Now that Europe’s debt crisis is unfolding all around us, shouldn’t we question why the world is determined to live beyond its means and not worry how it sabotages our common future? The debt crisis is a mere symptom of a deeper malaise. The fact is that countries, private companies and individual households can run only if they can borrow against their assets and hope that the debt will grow slower than the value of their asset. Most financial analysts will now tell you that this business is doomed because of the Ponzi scheme nature of the loan business, where borrowing is used to speculate to get more loans and so repayment becomes difficult and over time impossible.
But this analysis is myopic as it misses the real nature of the problem: economic growth, as we see it, means living beyond one’s means. The cost of development has risen to such an extent that nothing is possible without loans or subsidy. Take agriculture in the debt-strapped rich world. It’s a fact that growing food is now so expensive that it needs huge subsidy from the public exchequer to be feasible (if not profitable). In 2010, the European Union spent some US $70-80 billion (47 per cent of its budget) on direct payments to farmers to keep them in business.
The story is the same in other parts of the developed world. But what is not explained is that this subsidy is needed because of rising costs of land, labour, other inputs and environmental safeguards. Growing food is expensive indeed.
Same with education: In the US, student debt has risen sharply—from $80 billion in 1999 to anywhere between $550 and $800 billion by June 2011, according to US Federal Bank estimates. Now as unemployment looms, loan delinquency is on the rise because graduates do not have money to pay back. By June 2011, student loan delinquency was almost as high as the credit card non-repayment rate of 12 per cent. But what is not discussed is why the cost of education, particularly in the for-profit college industry, is increasing and how sustainable is this rise in the long run. The education story holds for other sectors as well. Rising health costs mean higher costs of insurance or lack of medical support for most. The list goes on.
The fact is that cost of development is high. It makes money for a few but is unaffordable for most, because it is the exchequer that has to subsidise this development. This, in turn, increases public debt to crippling levels.
What is not even discussed in the context of the current debt crisis is the other debt, which has been accumulated for growth. Each country’s release of carbon dioxide and other greenhouse gases into the atmosphere has reduced the cost of its growth. It is a loan from nature for economic development. But the cumulative emissions of a country—one country, the US, has contributed 26 per cent to the stock of emissions between 1950 and 2007—must be added to the cost of growth. In the case of natural debt, economies borrow the assimilative capacity of the environment by releasing waste gases faster than they can be removed naturally. This natural debt is similar to the financial debt of a nation, because it is a loan from nature taken to grow faster and at lower costs.

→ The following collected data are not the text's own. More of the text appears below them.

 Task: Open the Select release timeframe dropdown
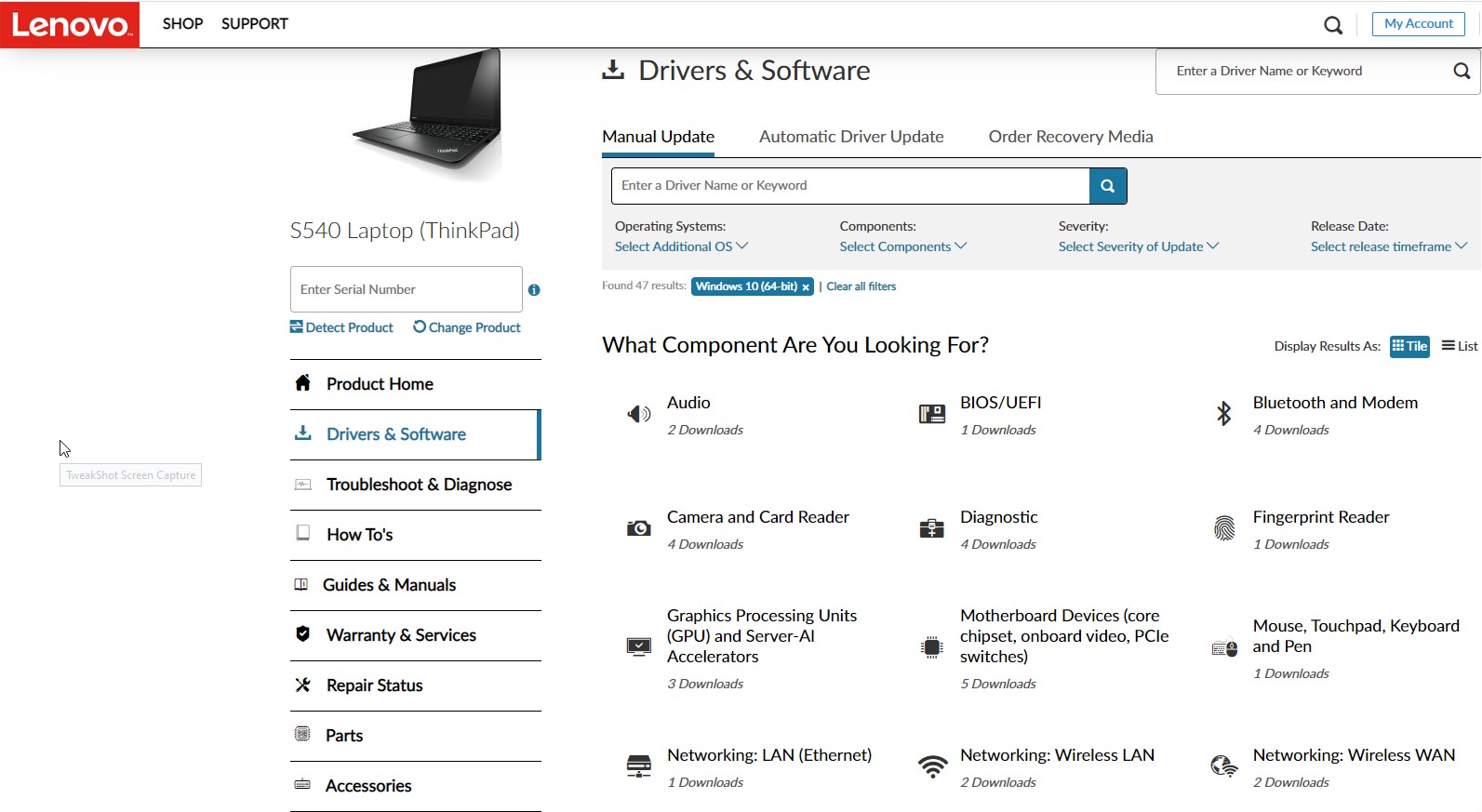(x=1388, y=246)
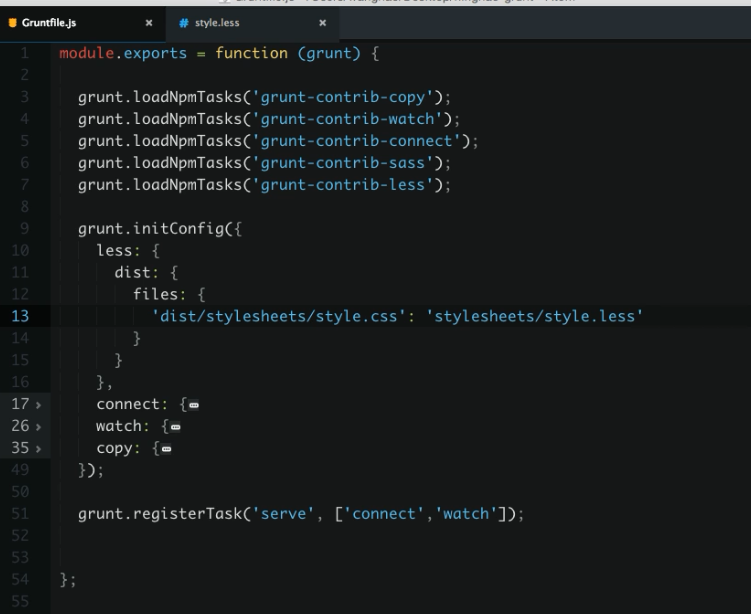Unfold the block at line 26 arrow
This screenshot has height=614, width=751.
click(39, 427)
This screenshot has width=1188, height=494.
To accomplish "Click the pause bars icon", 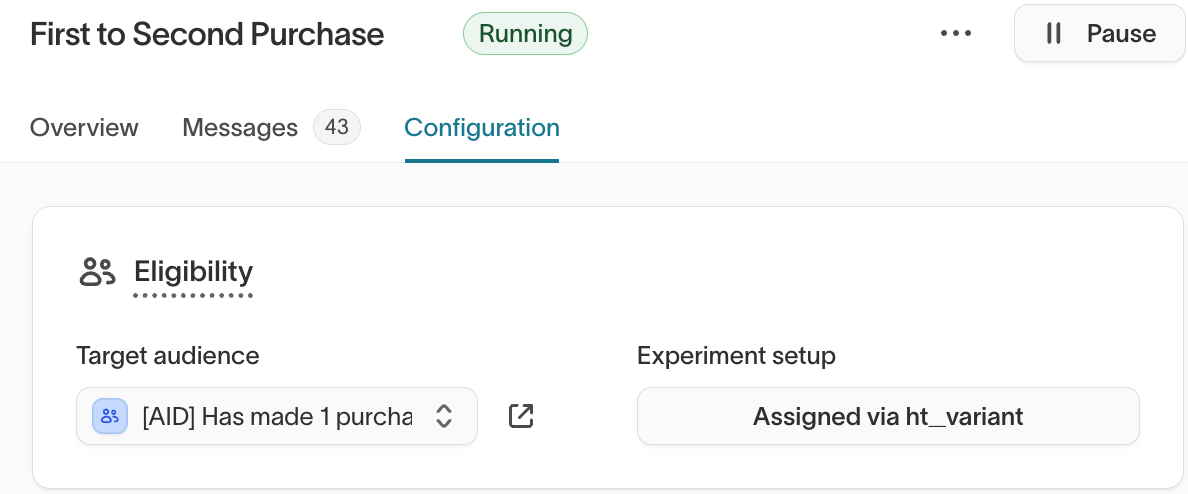I will (1053, 34).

The combined cost of growth is evident for all to see. The financial debt is leading banks and economies to collapse, while the natural debt is taking the climate to catastrophe, adding to costs of economic repair and increasing the costs of growth itself.
This growth model should be on the line when the world meets to discuss climate change. The financial debt crisis is linked to the natural debt crisis and this is the real cost of growth that the world cannot afford.
Question should also be raised whether the still-emerging world can afford this costly growth model. Remember, the cost of energy is higher today than it was when the now-developed world was building its infrastructure for development. Remember also that infrastructure in the emerging economies has not even been built. Financial loans are crippling the developed world now, when its development infrastructure is more or less in place; when its cost is to maintain this infrastructure or to regenerate or improve its efficiency or environmental performance. Remember also, its population growth is stable or even negative. This does add to costs that have to be paid to ageing segments, but it does mean that it has fewer or equal numbers of people to provide for. But our world needs development that has to reach millions of people—and millions more will be added to its populations in the years to come.
It is time the world asked some really tough questions and looked for new answers. Can we go ahead with this unaffordable and unsustainable model of growth? Can we not do better than to tinker with the same economic systems that only bring more pain and more systems collapse? It is time we joined the dots—the financial debt and the natural debt—to look for the answers that matter.